White Label Apps Part 2: Maintenance

White-Label applications offer an additional level of challenges over “normal” application development. Due to some of these constraints, many simple tasks become orders of magnitude harder or can’t even be done at all. In this episode, we’ll discuss how white-labeling impacts your application after is deployed, because we all know that it isn’t over when it’s installed.

White label applications offer an entirely different set of challenges than many developers are used to. However, if you are working at a software company that builds an application for sale, there is a good chance that your application will become a white-label at some point, at least for some clients. It’s important to know what you are getting into before it happens.

Episode Breakdown

06:50 Troubleshooting and Instrumentation

Many clients are not going to like random outbound connections coming out of their data center. This means that you generally aren’t going to get an advance notice that an error is cropping up on a client system until they call you. It also means that you are going to have to come up with some way to get logging and diagnostic data from a client to you manually when an error occurs.

You need to make sure your logging solution doesn’t clog their systems up. You can’t write logs forever. You need to rotate them and get rid of old ones so that you don’t consume all their disk space. Similarly, you need to be extra careful about using sensible logging levels. Debug-level messages shouldn’t be written as errors. Clients need to be able to configure their logging level in a focused manner and need to be able to hot swap the level while the system is running. Such logging should be focused. It is worse than useless to set the logging level for an entire system to Debug level, as it can hurt performance and problems will be hidden in the noise. Logging should also not significantly damage system performance or the clients will not want to use it. Errors in logging shouldn’t crash the thing that is trying to log. Logs should not contain sensitive information. If your environment is sensitive enough, you may want to rig tests to catch this. Log entries should contain sufficient data to trace something through the system. That means some sort of correlation id if multiple things are happening at once.
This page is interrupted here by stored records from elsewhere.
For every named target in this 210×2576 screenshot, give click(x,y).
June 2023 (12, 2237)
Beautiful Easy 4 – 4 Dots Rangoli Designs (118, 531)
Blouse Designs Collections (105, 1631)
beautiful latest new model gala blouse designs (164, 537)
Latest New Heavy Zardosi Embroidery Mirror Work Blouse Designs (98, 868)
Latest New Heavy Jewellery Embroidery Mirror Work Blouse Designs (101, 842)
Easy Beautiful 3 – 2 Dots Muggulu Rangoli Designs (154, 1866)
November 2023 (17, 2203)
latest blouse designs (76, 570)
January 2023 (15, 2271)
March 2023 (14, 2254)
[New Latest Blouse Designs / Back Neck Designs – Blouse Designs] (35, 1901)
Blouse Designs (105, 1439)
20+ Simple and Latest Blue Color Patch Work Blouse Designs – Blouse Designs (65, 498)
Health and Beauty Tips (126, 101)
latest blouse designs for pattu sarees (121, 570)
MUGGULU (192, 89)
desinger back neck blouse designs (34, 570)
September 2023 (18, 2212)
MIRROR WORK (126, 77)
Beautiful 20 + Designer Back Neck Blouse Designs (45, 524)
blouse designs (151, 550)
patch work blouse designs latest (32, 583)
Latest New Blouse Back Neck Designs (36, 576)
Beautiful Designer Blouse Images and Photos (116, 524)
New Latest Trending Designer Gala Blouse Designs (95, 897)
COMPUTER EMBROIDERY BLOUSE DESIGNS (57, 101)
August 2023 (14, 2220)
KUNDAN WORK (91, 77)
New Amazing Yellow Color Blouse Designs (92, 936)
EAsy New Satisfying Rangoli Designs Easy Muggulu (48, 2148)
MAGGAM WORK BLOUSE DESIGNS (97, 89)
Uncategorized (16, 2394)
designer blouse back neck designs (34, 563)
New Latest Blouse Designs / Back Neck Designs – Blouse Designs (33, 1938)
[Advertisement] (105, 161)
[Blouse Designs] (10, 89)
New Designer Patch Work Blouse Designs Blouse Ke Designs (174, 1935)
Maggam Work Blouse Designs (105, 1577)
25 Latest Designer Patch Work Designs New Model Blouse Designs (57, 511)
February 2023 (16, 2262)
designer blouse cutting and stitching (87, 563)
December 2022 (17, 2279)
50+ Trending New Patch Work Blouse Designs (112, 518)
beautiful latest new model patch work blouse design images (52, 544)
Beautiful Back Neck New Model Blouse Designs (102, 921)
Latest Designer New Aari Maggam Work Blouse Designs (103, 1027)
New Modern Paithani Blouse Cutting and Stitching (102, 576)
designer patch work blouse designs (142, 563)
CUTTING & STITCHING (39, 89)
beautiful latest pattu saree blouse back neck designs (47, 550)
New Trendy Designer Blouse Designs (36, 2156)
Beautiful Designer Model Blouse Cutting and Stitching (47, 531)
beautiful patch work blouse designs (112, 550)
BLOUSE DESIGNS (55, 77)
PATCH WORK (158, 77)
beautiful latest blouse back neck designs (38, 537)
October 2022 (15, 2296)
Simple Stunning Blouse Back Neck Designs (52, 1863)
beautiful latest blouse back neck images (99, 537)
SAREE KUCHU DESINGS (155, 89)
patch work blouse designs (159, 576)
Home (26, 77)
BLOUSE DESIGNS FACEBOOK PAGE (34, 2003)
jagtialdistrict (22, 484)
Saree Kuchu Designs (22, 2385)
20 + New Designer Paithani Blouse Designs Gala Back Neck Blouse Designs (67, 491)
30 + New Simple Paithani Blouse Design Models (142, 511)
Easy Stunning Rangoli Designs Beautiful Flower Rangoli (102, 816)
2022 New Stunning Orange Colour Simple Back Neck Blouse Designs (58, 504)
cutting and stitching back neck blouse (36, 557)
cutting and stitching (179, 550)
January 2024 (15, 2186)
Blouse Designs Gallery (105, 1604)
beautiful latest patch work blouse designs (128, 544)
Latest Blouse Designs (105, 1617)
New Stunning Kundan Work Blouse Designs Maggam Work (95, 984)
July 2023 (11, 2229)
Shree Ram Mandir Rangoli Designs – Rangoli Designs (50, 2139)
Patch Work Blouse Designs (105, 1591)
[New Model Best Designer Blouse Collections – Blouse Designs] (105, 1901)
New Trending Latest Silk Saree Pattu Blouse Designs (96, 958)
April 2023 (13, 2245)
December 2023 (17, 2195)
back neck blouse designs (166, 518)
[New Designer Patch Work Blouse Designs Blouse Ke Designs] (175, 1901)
“Just because they paid for it, doesn’t mean that they understand it.”

You need to report to event logs and other sensible systems that admins already use. It’s not smart to roll your own logger and diagnostic tools unless your organization is very large. Your clients are probably going to want your stuff to integrate with whatever they are already using. This can be things like the windows event log, application insights, or other third parties. Your clients are unlikely to agree on the best solution, so expect to support several, possibly multiple in the same organization. Be prepared to offer guidance on how to use whatever tool they are using to troubleshoot your app.

19:55 Deployment

You may not have admin rights on the machines. This means coordinating with someone on their side. This can also mean that you can’t deploy at all, but have to provide a decent installer and instructions for the client to install. For larger clients, the coordination can be quite difficult, and this can mean that you have to support two or more versions of the application in production at your client sites.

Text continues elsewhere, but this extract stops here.